Estos son pensamientos que nos hacen decir empeñosa y devotamente “Ven Señor Jesús, ven a terminar con el tiempo de la espera, de la oscuridad, de la turbulencia, de las peleas, de las penas, de las tribulaciones”. Son pensamientos que deberían llevarnos a alegrarnos con cada día y cada hora que pasa, como que trae cada vez más cerca el tiempo de Su manifestación y el fin del pecado y la miseria. Así deberían afectarnos estas ideas; y así sería, si no fuese por la carga de la culpa que pesa sobre nosotros por razón de los pecados cometidos contra la luz y la gracia. ¡Oh si hubiese sido de otro modo con nosotros! ¡Oh si nos hubiésemos acomodado debidamente a esta lección que nos da el mundo y hubiésemos mejorado los dones de esta vida de modo tal que al llegar el momento de morir, pudiésemos regocijarnos en su preciosura! ¡Oh si no fuera porque tenemos conciencia de las oscuras manchas del alma, la acumulación de los años y de las enfermedades que continuamente nos aquejan!

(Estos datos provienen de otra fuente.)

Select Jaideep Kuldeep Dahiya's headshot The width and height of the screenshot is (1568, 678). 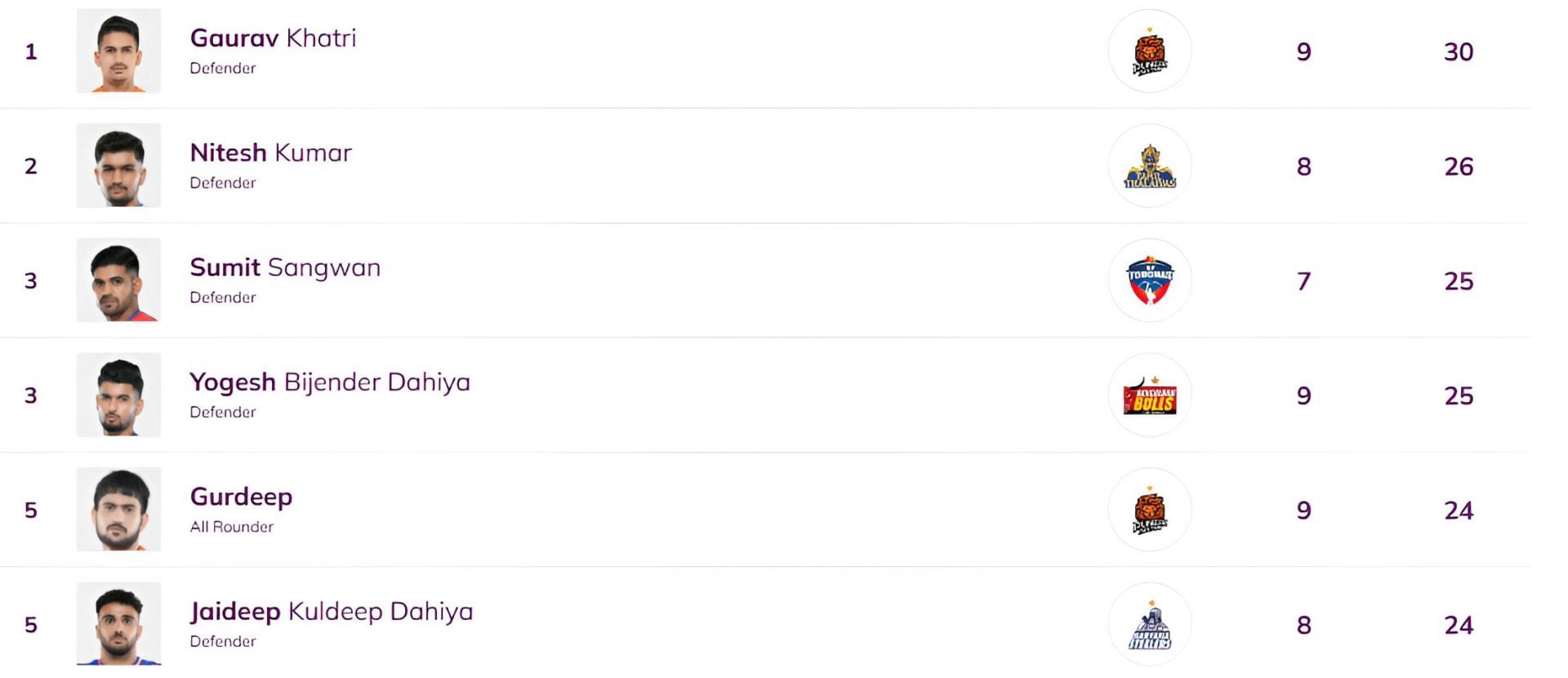(x=118, y=625)
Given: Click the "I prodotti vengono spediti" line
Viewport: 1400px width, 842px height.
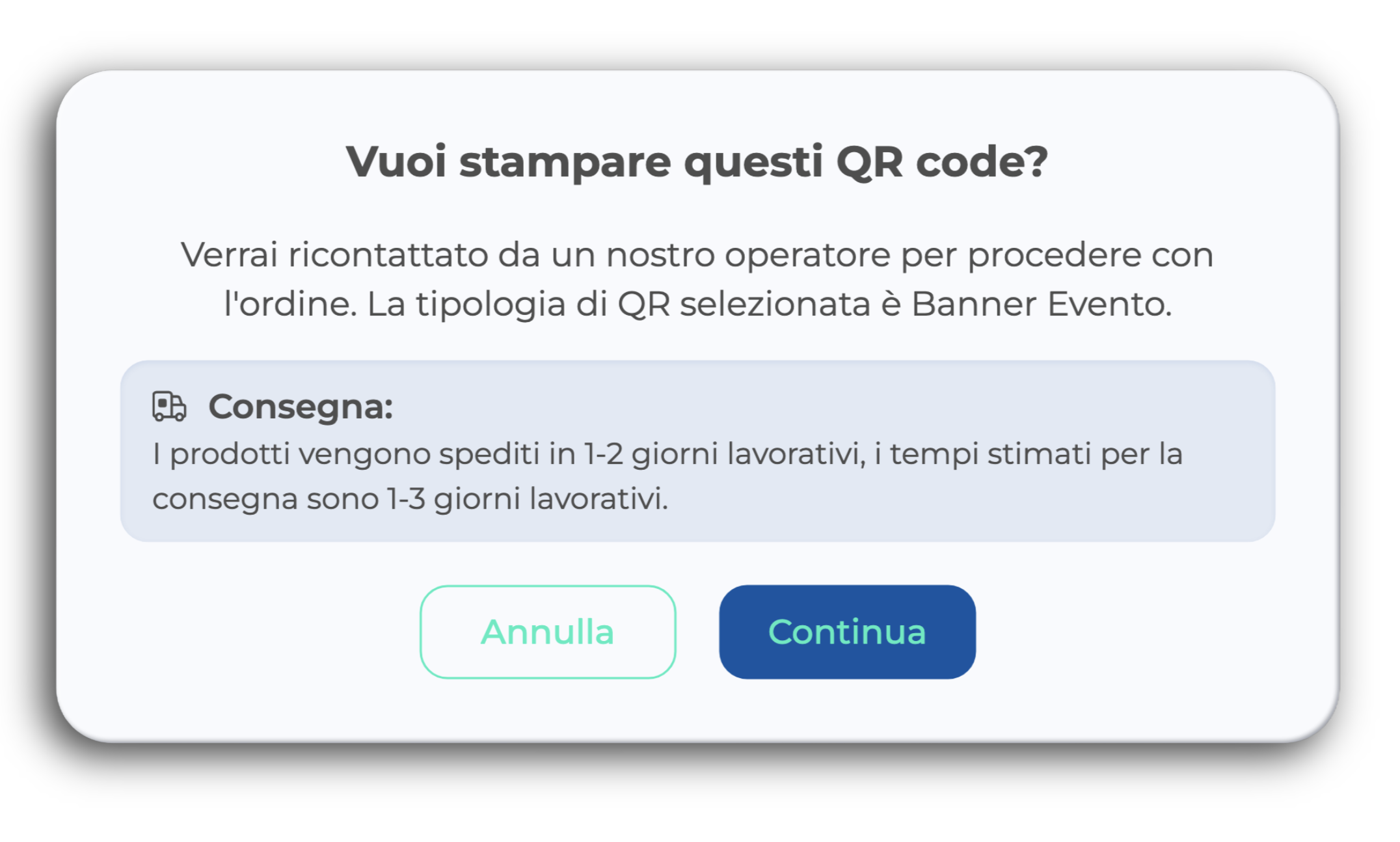Looking at the screenshot, I should coord(667,454).
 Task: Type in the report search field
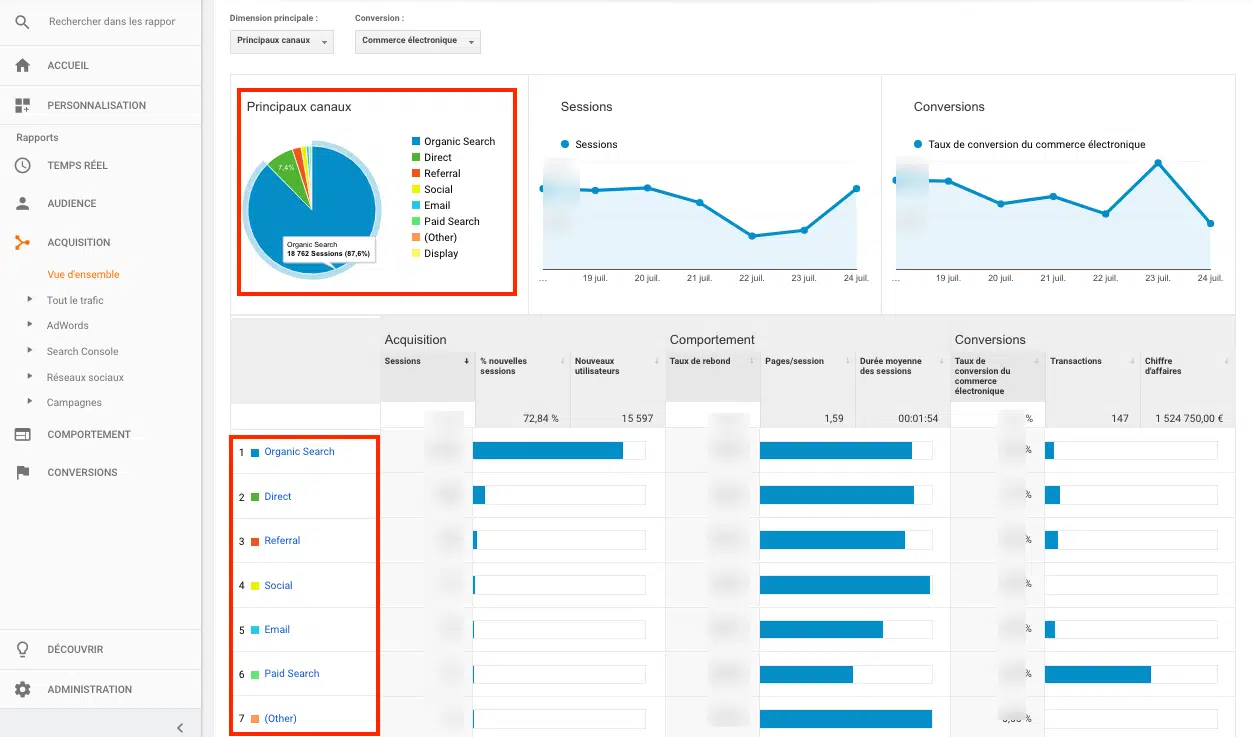tap(112, 21)
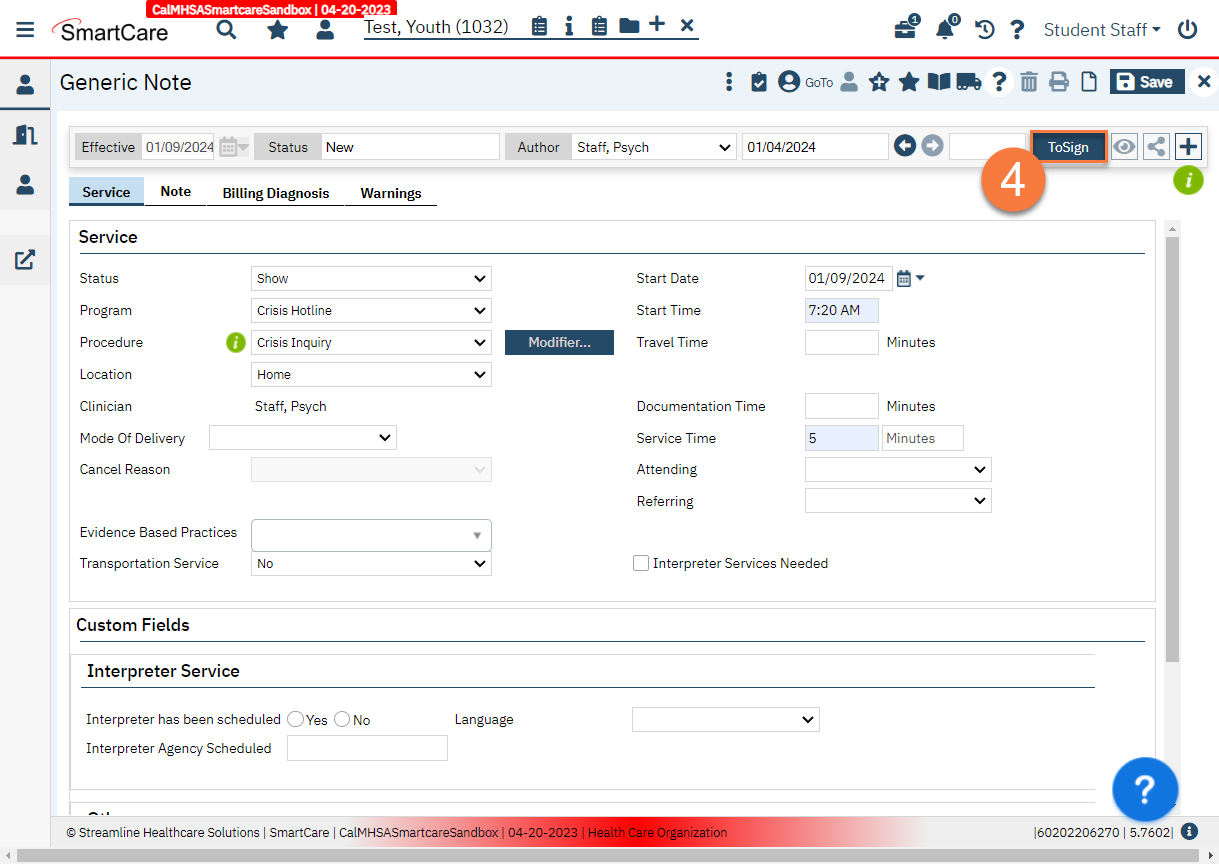Click the green info icon next to Procedure
Viewport: 1219px width, 864px height.
click(x=235, y=342)
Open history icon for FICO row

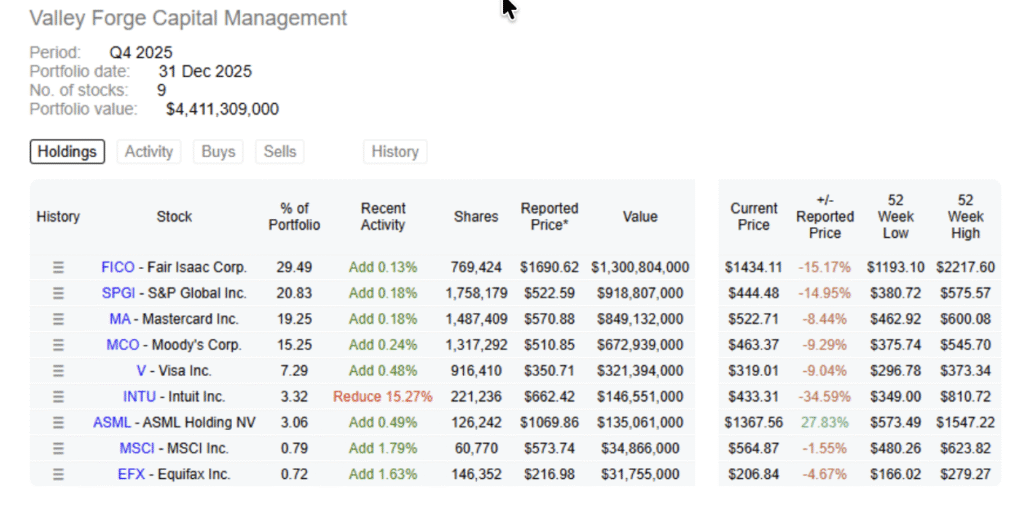coord(58,267)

Si no fuera por todo esto——si no fuera porque no estamos debidamente preparados, como en algún sentido se puede decir, ¡con qué gozo celebraríamos cada mes y cada año que pasa como prenda de que nuestro Salvador está más cerca nuestro que lo que estaba antes!
Que El nos otorgue Su gracia abundantemente para que en el encuentro con Su Presencia ¡no nos avergoncemos porque viene! ¡Que El nos conceda la sobreabundancia de Su gracia: que El nos alimente con Sus más preciosos dones: que El expulse el veneno de nuestras almas: que El nos lave dejándonos inmaculados en Su preciosísima sangre y que nos otorgue la plenitud de la fe, de la esperanza y de la caridad como anticipos de la porción celestial que nos ha reservado!